Le choc qu’a produit La Classe morte et le fait qu’elle soit considérée comme une œuvre révolutionnaire, réponds, peut-être, d’une part à l’esthétique que Kantor y affirme et qui s’éloigne d’un certain nombre de conventions théâtrales de l’époque ; et d’autre part, à l’utilisation des mannequins et la manière dont ils permettent d’aborder les sujets principaux de la pièce : l’enfance, la vieillesse et la mort.

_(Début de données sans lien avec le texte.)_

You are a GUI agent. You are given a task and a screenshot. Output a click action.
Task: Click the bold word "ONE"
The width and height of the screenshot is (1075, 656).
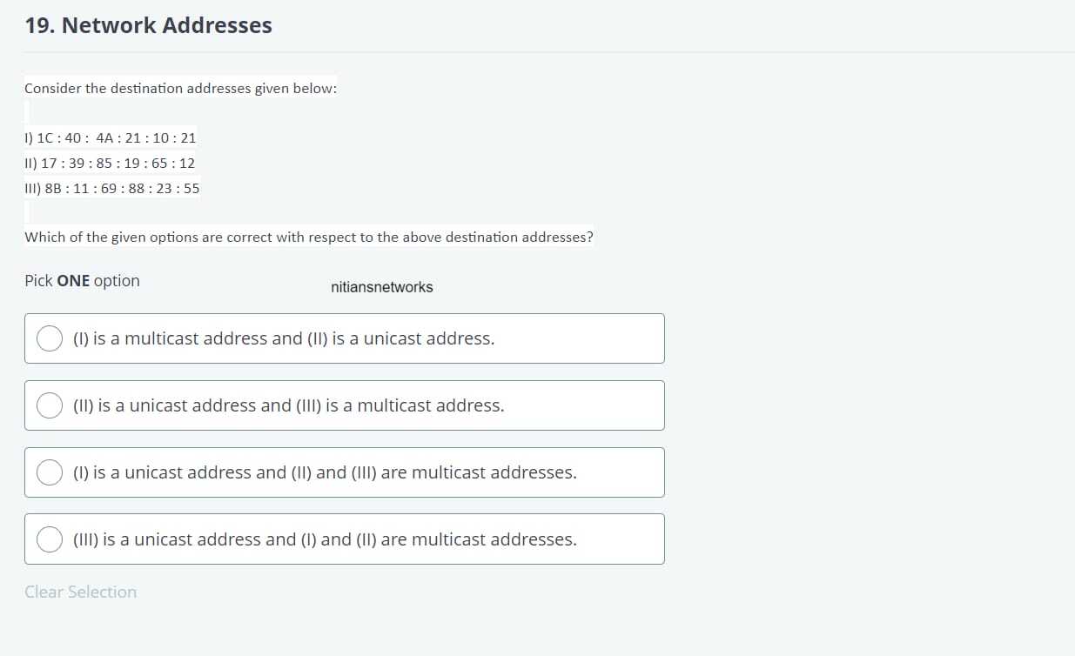73,281
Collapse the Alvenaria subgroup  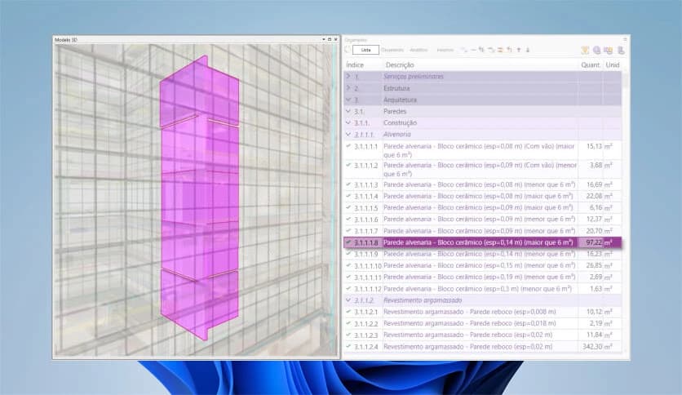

Par rapport à son esthétique, en ce qui concerne le jeu des comédiens, Kantor s’écarte entièrement du jeu naturaliste. Pour lui, l’acteur ne doit pas ressembler ou essayer de représenter des êtres humains quotidiens sur scène, mais au contraire, il doit  avoir une présence énigmatique et étrangère qui devrait à la fois attirer et repousser l’attention du public. Il devrait être, comme il le dit, une sorte de spectre venu de l’autre côté du Styx, dans un état intermédiaire entre la vie et la mort, entre la présence et l’absence.

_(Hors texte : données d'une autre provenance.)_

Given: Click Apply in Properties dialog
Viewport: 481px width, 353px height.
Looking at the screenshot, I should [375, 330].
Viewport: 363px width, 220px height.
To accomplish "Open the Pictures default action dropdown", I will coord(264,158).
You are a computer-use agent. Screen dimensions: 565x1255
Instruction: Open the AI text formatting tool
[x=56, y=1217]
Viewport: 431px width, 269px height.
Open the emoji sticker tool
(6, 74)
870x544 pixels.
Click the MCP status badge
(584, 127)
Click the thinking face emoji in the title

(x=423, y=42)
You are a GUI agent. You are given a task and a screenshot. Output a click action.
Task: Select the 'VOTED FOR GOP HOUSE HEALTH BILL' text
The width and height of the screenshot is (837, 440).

De ce fait, le jeu de ses acteurs est caractérisé par un manque d’expressivité quotidienne dans leurs visages et leurs corps. Les visages ressemblent à des masques, et la gestuelle des corps – fait de mouvements saccadés qui semblent involontaires ou mécaniques- renvoient aux marionnettes.

En outre, la capacité d’agir des comédiens est soumise aux obstacles qui déterminent ou empêchent leurs actions et leurs déplacements, tels que les bancs de l’école ou les mannequins qu’ils doivent porter ; et à la présence du metteur en scène sur l’une des côtes du plateau, d’où il leur donne des indications au fil du spectacle.

Ce dernier aspect –ses interventions pendant les mises en scène- est un autre point important de l’esthétique de Tadeusz Kantor : les rapprochements entre la fiction et le réel. Il vise à s’écarter de toute représentation (illustration) de la réalité sur le plateau, et pour le faire, il met en marche certaines astuces, comme par exemple, le fait d’intervenir pendant le spectacle pour «casser» la fiction ou l’illusion, aussi bien pour les spectateurs que pour les comédiens4.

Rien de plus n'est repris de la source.